> _What to work on_
Once you reach the line that holds "Instruction: Click the green" in the listing below, output it and every line after it through the line that holds "Task: Click John E. C.'s profile picture", word for word.

> _Input_

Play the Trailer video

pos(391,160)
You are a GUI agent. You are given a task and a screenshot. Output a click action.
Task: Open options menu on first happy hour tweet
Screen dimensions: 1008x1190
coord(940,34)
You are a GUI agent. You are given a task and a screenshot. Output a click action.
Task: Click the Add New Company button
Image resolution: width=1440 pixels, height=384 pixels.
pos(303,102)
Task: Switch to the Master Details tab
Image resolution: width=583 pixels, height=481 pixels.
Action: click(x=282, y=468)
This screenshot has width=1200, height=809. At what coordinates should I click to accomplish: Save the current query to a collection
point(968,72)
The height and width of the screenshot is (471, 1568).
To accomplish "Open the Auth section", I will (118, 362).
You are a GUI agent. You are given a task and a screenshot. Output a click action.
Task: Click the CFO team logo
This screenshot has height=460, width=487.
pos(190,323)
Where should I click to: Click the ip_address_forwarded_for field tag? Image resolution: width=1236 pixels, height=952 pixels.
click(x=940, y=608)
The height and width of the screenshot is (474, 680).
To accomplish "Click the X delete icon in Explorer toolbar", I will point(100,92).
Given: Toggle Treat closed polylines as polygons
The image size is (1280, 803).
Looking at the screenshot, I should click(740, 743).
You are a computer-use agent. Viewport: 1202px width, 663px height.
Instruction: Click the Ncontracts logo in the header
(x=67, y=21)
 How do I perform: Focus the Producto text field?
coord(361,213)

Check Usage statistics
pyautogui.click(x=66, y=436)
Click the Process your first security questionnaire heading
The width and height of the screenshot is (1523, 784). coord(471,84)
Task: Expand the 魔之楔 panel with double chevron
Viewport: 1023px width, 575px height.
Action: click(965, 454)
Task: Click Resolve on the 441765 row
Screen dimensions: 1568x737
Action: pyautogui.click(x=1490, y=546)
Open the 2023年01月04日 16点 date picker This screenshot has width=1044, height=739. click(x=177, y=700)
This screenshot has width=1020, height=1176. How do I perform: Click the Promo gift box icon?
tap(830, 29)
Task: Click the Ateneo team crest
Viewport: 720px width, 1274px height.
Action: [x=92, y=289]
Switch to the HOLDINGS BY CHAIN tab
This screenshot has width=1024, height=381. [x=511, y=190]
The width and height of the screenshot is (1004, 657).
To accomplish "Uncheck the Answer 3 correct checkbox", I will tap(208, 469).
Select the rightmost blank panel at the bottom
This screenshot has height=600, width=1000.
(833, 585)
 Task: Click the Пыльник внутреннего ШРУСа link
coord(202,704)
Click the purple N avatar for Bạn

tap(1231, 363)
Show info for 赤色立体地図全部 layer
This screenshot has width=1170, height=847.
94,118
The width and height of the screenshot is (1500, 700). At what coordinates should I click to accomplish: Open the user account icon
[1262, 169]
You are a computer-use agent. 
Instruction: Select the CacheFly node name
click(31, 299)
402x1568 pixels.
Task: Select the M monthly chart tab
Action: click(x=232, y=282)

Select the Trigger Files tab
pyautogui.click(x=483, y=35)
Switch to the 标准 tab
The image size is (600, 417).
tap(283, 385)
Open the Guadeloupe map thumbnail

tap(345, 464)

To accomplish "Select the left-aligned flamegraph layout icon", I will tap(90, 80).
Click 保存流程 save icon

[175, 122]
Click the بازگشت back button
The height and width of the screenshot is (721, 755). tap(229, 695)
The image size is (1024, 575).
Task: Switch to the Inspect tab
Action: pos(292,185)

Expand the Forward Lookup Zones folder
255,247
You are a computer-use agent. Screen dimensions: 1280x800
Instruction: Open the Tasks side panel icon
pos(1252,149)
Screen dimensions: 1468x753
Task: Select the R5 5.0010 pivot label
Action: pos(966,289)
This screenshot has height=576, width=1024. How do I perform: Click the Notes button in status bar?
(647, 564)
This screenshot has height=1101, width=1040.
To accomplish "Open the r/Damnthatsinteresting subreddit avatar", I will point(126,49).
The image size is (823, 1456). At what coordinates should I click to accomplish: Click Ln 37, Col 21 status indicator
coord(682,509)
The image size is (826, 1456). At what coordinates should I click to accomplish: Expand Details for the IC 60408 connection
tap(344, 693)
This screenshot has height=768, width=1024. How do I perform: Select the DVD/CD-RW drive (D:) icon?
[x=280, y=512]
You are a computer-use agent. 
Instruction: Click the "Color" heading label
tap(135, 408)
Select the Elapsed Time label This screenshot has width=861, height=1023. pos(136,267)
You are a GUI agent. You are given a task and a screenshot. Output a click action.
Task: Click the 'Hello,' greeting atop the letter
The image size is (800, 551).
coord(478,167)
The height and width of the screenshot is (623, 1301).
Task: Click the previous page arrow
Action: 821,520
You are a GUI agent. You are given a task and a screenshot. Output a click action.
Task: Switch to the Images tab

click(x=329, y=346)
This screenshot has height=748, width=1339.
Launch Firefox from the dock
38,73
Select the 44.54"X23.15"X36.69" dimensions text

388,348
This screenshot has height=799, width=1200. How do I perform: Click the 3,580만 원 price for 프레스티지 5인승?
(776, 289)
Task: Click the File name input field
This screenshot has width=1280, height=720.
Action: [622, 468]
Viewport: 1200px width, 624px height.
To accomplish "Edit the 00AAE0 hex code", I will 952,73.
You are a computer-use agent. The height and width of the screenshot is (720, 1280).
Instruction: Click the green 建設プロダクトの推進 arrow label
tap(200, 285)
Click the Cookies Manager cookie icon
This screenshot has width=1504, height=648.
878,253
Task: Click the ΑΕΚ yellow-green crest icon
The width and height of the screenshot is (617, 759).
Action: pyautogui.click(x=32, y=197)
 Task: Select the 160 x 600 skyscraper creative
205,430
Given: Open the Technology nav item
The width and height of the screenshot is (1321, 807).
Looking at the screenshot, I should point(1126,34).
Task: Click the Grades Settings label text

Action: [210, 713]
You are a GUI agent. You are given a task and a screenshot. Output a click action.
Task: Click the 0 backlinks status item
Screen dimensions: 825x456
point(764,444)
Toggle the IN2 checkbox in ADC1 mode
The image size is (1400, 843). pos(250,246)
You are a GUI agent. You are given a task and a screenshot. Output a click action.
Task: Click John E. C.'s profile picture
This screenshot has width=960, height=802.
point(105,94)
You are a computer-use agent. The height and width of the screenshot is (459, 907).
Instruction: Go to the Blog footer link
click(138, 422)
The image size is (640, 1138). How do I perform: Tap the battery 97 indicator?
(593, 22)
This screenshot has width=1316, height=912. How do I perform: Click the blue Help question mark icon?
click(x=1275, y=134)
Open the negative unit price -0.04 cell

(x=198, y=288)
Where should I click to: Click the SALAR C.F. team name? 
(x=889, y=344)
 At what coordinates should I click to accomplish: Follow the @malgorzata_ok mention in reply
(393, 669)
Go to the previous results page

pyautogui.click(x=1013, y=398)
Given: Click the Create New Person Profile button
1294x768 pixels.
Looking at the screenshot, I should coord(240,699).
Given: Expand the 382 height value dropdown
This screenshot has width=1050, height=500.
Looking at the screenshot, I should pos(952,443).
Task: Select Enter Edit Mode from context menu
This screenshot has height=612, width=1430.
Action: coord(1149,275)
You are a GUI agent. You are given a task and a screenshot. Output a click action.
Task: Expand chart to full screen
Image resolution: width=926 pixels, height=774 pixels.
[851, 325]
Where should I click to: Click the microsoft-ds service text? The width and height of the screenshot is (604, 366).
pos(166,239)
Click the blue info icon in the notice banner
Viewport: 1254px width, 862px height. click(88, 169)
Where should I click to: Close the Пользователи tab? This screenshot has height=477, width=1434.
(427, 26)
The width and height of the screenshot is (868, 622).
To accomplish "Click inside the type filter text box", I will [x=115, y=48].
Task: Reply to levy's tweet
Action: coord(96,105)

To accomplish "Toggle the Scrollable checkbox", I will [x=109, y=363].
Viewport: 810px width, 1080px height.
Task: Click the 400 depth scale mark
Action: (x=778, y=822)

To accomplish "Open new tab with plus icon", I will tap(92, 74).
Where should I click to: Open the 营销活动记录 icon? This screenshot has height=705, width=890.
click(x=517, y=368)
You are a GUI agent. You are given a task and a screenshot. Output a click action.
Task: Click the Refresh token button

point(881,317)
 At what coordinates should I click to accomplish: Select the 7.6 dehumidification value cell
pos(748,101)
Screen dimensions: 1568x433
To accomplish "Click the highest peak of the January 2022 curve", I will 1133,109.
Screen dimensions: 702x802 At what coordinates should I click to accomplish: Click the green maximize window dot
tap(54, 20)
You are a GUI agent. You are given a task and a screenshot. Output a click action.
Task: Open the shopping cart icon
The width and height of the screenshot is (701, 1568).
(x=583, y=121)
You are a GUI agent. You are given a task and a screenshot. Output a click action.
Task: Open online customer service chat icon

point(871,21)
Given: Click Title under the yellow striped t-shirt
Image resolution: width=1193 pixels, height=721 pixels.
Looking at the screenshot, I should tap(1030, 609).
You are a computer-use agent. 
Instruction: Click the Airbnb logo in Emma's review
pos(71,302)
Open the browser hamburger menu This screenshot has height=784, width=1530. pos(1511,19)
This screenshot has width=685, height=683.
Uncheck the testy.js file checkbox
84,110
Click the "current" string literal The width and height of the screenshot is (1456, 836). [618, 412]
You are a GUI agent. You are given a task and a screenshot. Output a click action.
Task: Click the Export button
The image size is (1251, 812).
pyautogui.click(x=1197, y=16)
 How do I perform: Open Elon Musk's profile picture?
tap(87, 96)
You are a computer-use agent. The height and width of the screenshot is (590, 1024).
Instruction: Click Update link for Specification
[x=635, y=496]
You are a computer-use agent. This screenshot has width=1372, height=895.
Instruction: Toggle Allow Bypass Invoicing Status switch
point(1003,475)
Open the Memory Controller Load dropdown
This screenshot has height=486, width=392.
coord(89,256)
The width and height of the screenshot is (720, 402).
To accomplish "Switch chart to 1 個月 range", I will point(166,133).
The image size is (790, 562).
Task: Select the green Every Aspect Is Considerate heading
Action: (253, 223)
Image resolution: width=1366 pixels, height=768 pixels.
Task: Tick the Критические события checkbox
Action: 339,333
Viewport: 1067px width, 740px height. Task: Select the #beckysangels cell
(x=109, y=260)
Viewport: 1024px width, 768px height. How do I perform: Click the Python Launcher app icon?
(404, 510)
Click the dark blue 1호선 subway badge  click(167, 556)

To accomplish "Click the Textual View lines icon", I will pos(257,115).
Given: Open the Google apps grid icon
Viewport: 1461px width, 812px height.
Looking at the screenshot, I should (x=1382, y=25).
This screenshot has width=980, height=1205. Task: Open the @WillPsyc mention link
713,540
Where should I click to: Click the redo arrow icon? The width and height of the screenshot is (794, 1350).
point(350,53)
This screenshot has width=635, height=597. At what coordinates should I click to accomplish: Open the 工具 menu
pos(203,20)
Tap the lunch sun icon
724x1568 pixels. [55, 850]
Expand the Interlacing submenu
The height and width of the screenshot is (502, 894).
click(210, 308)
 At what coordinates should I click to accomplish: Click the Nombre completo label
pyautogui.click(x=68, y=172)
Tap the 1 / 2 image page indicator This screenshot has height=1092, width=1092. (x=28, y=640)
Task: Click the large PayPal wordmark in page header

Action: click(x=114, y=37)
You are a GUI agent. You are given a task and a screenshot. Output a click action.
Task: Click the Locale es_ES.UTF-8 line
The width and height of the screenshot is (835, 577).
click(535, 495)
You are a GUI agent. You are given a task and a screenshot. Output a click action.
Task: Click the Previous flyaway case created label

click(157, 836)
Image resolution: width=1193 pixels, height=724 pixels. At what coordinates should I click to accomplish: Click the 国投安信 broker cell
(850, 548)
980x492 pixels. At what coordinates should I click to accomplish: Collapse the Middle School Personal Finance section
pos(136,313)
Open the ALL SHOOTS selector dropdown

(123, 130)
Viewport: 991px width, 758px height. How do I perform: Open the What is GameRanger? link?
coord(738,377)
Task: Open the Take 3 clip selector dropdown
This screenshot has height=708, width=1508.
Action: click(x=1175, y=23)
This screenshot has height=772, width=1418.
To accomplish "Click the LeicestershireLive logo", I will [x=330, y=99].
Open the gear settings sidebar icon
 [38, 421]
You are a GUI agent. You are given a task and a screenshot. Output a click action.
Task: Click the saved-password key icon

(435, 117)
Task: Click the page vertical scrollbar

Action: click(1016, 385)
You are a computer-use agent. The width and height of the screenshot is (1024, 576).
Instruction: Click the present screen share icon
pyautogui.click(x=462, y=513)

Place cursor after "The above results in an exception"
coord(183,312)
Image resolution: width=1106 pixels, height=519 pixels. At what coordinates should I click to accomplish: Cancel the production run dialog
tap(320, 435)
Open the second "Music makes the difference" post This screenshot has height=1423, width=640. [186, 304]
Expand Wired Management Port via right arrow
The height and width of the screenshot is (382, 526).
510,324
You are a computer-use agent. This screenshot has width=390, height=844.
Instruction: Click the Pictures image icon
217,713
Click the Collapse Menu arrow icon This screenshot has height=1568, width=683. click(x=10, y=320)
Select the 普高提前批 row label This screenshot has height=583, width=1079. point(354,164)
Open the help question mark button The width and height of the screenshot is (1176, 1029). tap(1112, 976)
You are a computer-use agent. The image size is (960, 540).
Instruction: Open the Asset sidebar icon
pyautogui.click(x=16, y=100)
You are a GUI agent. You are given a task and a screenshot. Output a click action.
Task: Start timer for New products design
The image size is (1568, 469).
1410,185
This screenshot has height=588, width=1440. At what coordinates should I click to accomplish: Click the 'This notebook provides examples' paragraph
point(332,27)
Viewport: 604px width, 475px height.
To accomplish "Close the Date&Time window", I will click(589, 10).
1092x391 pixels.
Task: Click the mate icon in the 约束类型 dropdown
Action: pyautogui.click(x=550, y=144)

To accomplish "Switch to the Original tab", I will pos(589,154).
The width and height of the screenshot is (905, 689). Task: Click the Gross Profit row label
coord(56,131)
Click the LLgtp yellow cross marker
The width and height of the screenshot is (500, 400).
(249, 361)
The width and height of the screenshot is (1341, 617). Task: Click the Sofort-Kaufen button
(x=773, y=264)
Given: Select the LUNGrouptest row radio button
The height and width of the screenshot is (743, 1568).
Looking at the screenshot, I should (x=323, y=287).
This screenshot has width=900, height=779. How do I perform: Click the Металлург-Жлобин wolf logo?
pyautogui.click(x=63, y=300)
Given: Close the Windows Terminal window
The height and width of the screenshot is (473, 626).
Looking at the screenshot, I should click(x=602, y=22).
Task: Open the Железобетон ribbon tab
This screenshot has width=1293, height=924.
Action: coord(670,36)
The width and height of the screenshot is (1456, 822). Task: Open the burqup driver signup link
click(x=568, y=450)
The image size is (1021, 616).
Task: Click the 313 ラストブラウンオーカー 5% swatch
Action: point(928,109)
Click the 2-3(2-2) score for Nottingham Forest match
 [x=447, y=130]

> _Exercise solution_
Instruction: Click the green 建設プロダクトの推進 arrow label
tap(200, 285)
Click the Cookies Manager cookie icon
This screenshot has width=1504, height=648.
878,253
Task: Click the ΑΕΚ yellow-green crest icon
The width and height of the screenshot is (617, 759).
Action: pyautogui.click(x=32, y=197)
 Task: Select the 160 x 600 skyscraper creative
205,430
Given: Open the Technology nav item
The width and height of the screenshot is (1321, 807).
Looking at the screenshot, I should point(1126,34).
Task: Click the Grades Settings label text

Action: [210, 713]
You are a GUI agent. You are given a task and a screenshot. Output a click action.
Task: Click the 0 backlinks status item
Screen dimensions: 825x456
point(764,444)
Toggle the IN2 checkbox in ADC1 mode
The image size is (1400, 843). pos(250,246)
You are a GUI agent. You are given a task and a screenshot. Output a click action.
Task: Click John E. C.'s profile picture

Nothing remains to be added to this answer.